Quelli “scelti” da Sciascia sono anche lettori disposti a contraddire il loro autore d’elezione. Per esempio, quando, nel Cavaliere e la morte, afferma che «la moneta del vivere ogni giorno perdeva di valore» e che «la vita intera era una specie di vacua euforia monetaria senza più alcun potere di acquisto». Io credo che il lettore di Sciascia, una volta ringraziato il suo autore per il suo vivificante pessimismo, per la lucidità con cui denuncia un pericolo così concreto, sappia anche che proprio nella denuncia può essere già insita la soluzione del problema: che cioè la lettura stessa può fare riacquistare valore alla vita. La lettura di un libro. O la contemplazione intelligente di un’incisione. O la decifrazione di un antico documento d’archivio. O il piacere di abbandonarsi ai tesori della memoria individuale e di difendere quelli della memoria collettiva.

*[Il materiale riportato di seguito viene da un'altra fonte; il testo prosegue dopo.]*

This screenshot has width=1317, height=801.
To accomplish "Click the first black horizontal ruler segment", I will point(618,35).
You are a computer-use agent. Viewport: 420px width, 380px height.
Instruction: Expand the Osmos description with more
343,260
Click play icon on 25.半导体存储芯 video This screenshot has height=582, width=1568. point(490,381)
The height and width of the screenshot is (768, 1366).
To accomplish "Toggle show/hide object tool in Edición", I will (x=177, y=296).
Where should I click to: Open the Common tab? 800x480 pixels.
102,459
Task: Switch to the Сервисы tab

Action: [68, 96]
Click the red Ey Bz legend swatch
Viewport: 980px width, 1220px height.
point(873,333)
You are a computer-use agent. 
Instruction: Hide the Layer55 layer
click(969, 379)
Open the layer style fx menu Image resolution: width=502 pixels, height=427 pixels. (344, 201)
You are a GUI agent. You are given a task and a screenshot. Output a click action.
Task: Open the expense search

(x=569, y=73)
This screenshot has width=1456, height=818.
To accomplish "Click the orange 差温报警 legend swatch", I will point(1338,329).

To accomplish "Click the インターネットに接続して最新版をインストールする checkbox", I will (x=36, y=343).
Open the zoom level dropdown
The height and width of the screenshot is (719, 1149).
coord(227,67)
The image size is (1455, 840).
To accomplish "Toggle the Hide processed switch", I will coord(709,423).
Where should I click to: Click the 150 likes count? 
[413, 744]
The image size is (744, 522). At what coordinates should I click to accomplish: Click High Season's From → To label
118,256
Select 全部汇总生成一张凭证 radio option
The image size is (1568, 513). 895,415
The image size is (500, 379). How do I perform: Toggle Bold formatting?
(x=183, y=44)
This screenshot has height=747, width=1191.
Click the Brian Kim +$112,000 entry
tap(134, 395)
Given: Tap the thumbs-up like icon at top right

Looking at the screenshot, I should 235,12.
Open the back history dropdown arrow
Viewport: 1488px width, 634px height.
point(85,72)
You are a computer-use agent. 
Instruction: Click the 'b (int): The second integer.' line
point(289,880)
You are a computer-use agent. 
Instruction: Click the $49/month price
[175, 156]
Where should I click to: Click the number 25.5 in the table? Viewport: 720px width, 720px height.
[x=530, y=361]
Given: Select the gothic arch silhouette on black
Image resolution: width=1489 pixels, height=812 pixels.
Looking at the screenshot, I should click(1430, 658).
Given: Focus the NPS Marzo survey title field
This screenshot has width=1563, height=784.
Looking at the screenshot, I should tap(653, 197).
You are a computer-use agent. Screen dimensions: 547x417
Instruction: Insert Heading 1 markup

Naturalmente, non tutto, purtroppo, è così semplice come ho voluto finora sostenere. E quello che ho detto è forse un’utopia. Ma è, credo, un’utopia genuinamente sciasciana. L’unica mite utopia che questo disincantato polemista ci abbia lasciato in eredità.


prof. Giuseppe Traina





Giuseppe Traina insegna Letteratura italiana presso la Facoltà di Lingue e Letterature Straniere dell’Università di Catania, sede di Ragusa. Si è occupato di letteratura italiana, prevalentemente degli ultimi tre secoli. Ha pubblicato tre volumi su Leonardo Sciascia: La soluzione del cruciverba. Leonardo Sciascia tra esperienza del dolore e resistenza al Potere (Salvatore Sciascia Editore, 1994), Leonardo Sciascia (Bruno Mondadori, 1999), In un destino di verità. Ipotesi su Sciascia (La Vita Felice, 1999). In autunno ne pubblicherà un quarto, che raccoglie studi degli ultimi dieci anni. Ha inoltre pubblicato la monografia Vincenzo Consolo (Cadmo, 2001) e ha raccolto nel volume Le varianti dell’io. Intersezioni tra vita e finzione (Salarchi Immagini, 2008) studi sulla letteratura della reclusione, Da Ponte, Bini, d’Annunzio, Ortese, De Robertis, Brancati. Ha curato edizioni di d’Annunzio, De Roberto e Bufalino. Scrive su “L’Indice” e altre riviste.